Yani hayatın bir anı, bir daha asla geri gelmiyor demek.
Mutluluğu gelecekte bulacağız, işler bitsin, borçlar bitsin, mutluluk o zaman gelecek mi? Garantiniz var mı bunun için?
Oysa hayatın geçen bir saniyesi bile asla geri gelmiyor.
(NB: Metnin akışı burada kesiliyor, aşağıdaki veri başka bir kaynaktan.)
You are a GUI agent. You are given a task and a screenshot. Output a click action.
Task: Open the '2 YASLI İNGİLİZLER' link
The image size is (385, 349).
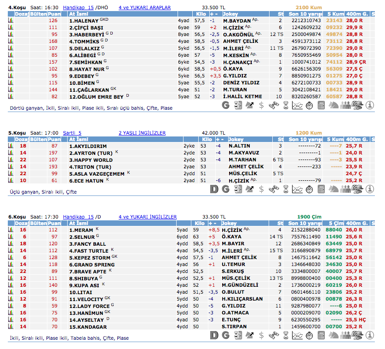(x=142, y=133)
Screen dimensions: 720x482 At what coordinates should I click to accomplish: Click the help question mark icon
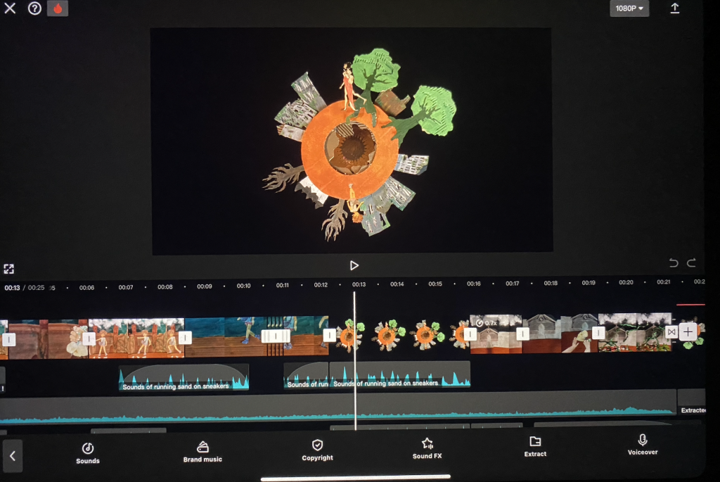coord(34,8)
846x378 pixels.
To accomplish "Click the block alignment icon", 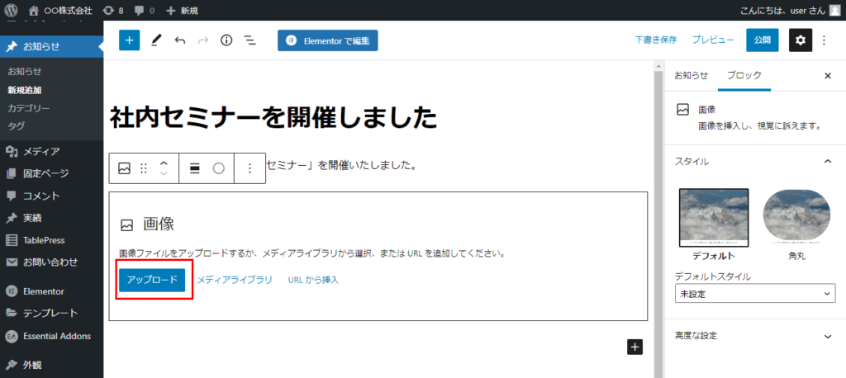I will point(195,168).
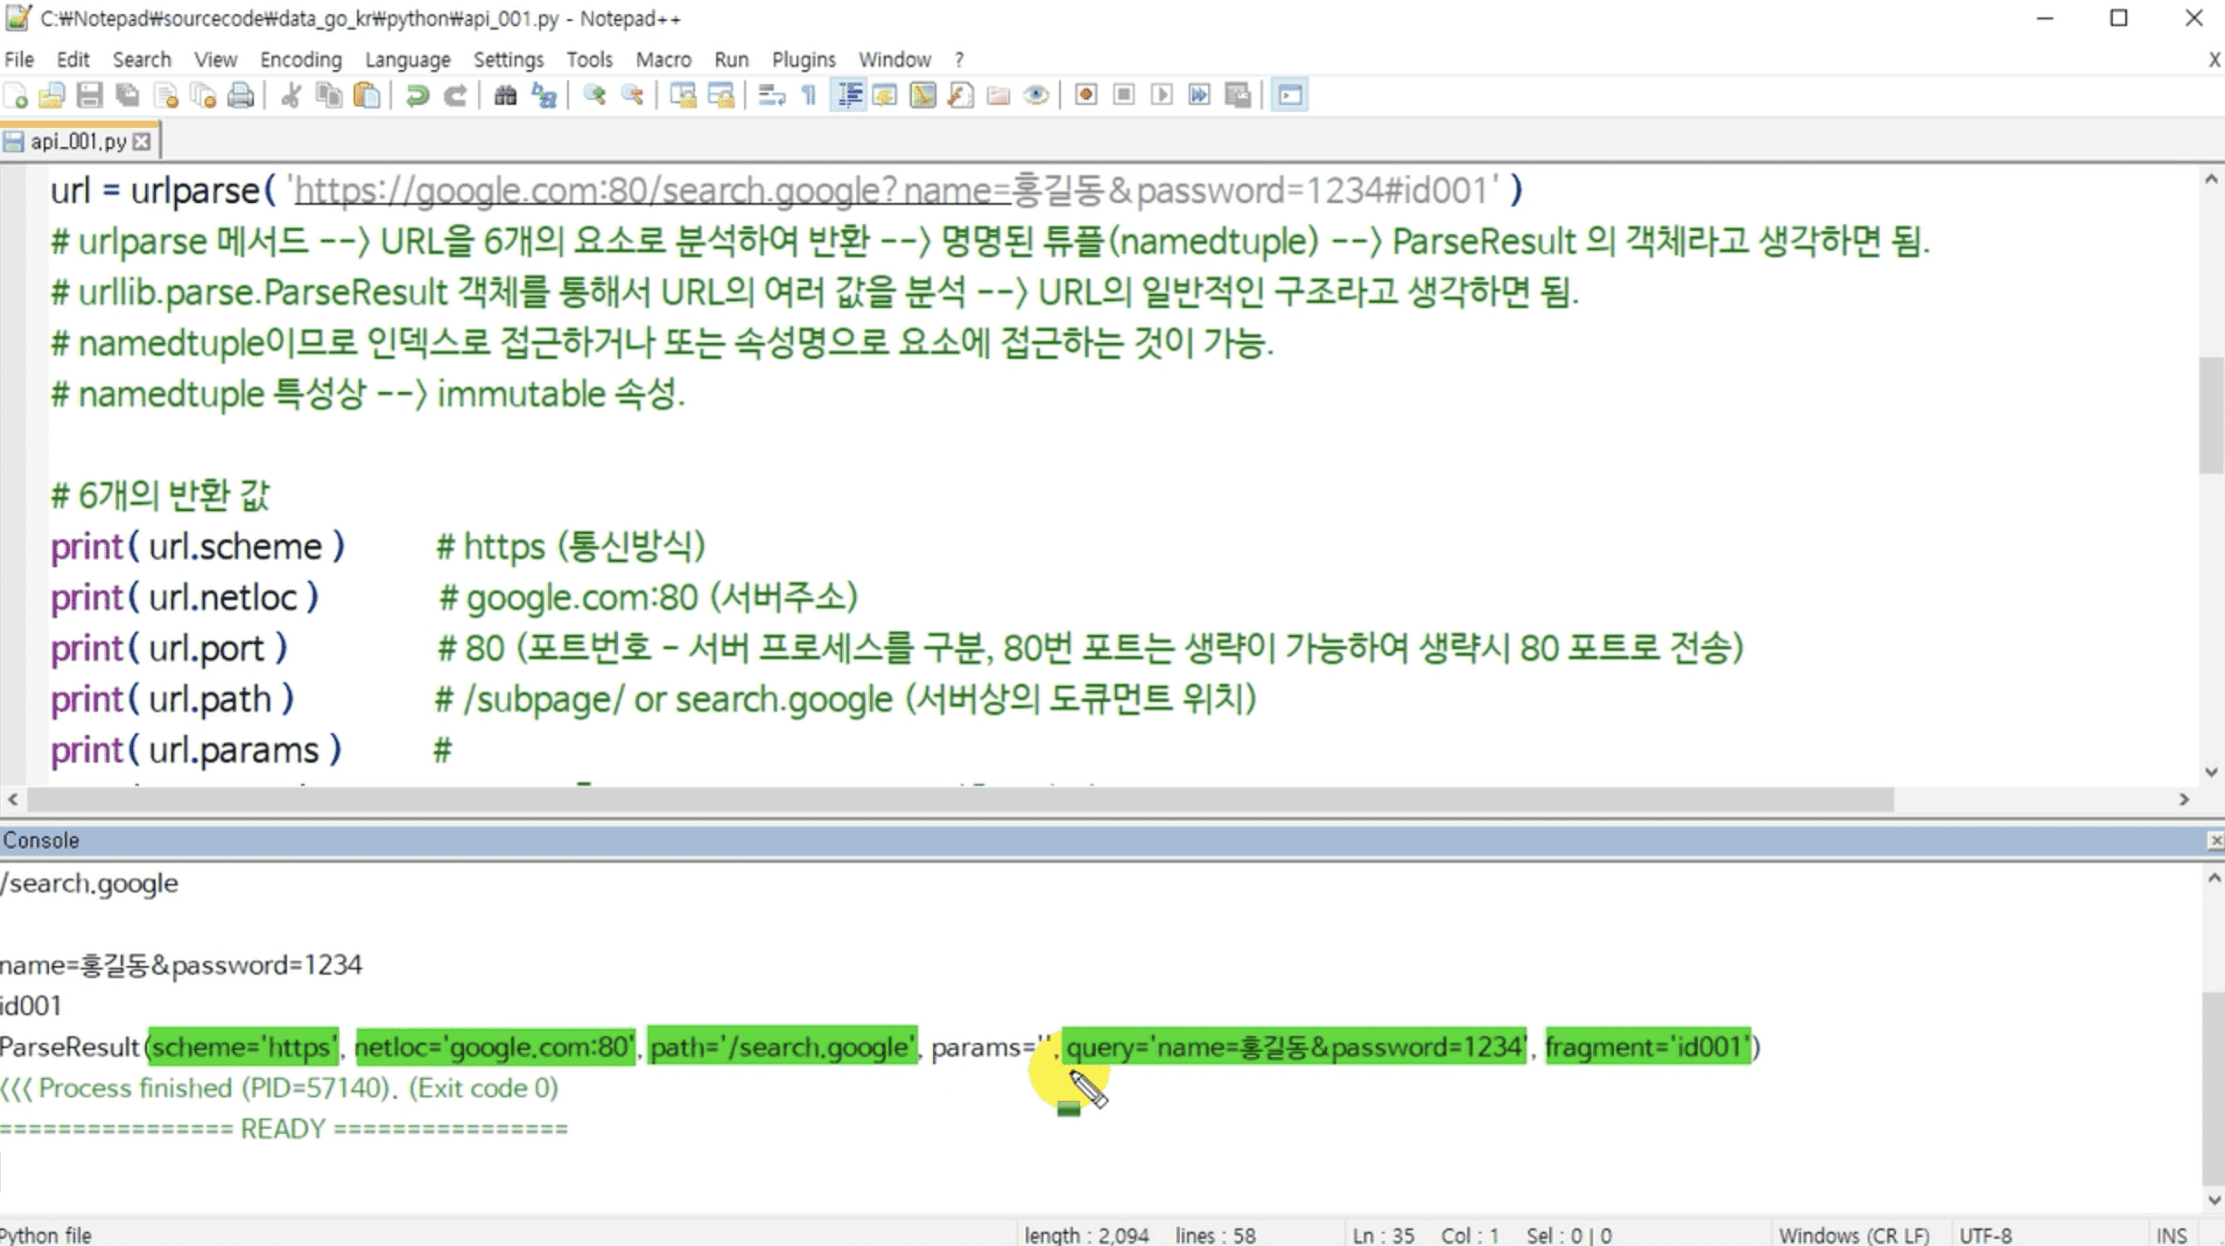
Task: Click the Print toolbar icon
Action: point(240,95)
Düşünürler, “Yaşanırken fark edilmemiş bir anın büyük kayıp olduğunu, fark edilmeden yaşanan anların büyük israf olduğunu söylüyor ve ‘yaşamaya kıyamayıp geleceğe attığımız bugünlerimiz gün gelir, yaşanmadan geçmişte kalır’ ve pişmanlıklar faydasızdır” diyor.
Her şeyi biriktirebilirsiniz ama zamanı ve kendinizi asla biriktiremezsiniz. Yaşanmadan ertelenen günleri ileride yaşama olasılığınız maalesef yok.
Tolstoy’un ‘İvan İlyiç’in Ölümü’ adlı romanında ‘ardında yaşanmamış günler bırakan İvan, ölümü kabullenemez.
Şimdi’leri yaşamamış insan için ölüm uzlaşılması zor bir şey. Oysa anı yaşamış hayatı kucaklamış bir insan için ölüm yaşamın kabul edilebilir bir parçası olabiliyor.
Hayata girmeyen kullanılmayan biriktirilen eşyalar, bir köşede duran sadece bakılan eşyalar gün geliyor hayata bulaşmadan çıkıveriyorlar hayattan.
Ömrü yaşayarak geçirmek mümkünken, yaşamadan bitirmemek gerek.
Sözün özü; Bayramı yaşa, şimdi’yi yaşa, varoluşun tadını çıkar ve bunun sevincini duy.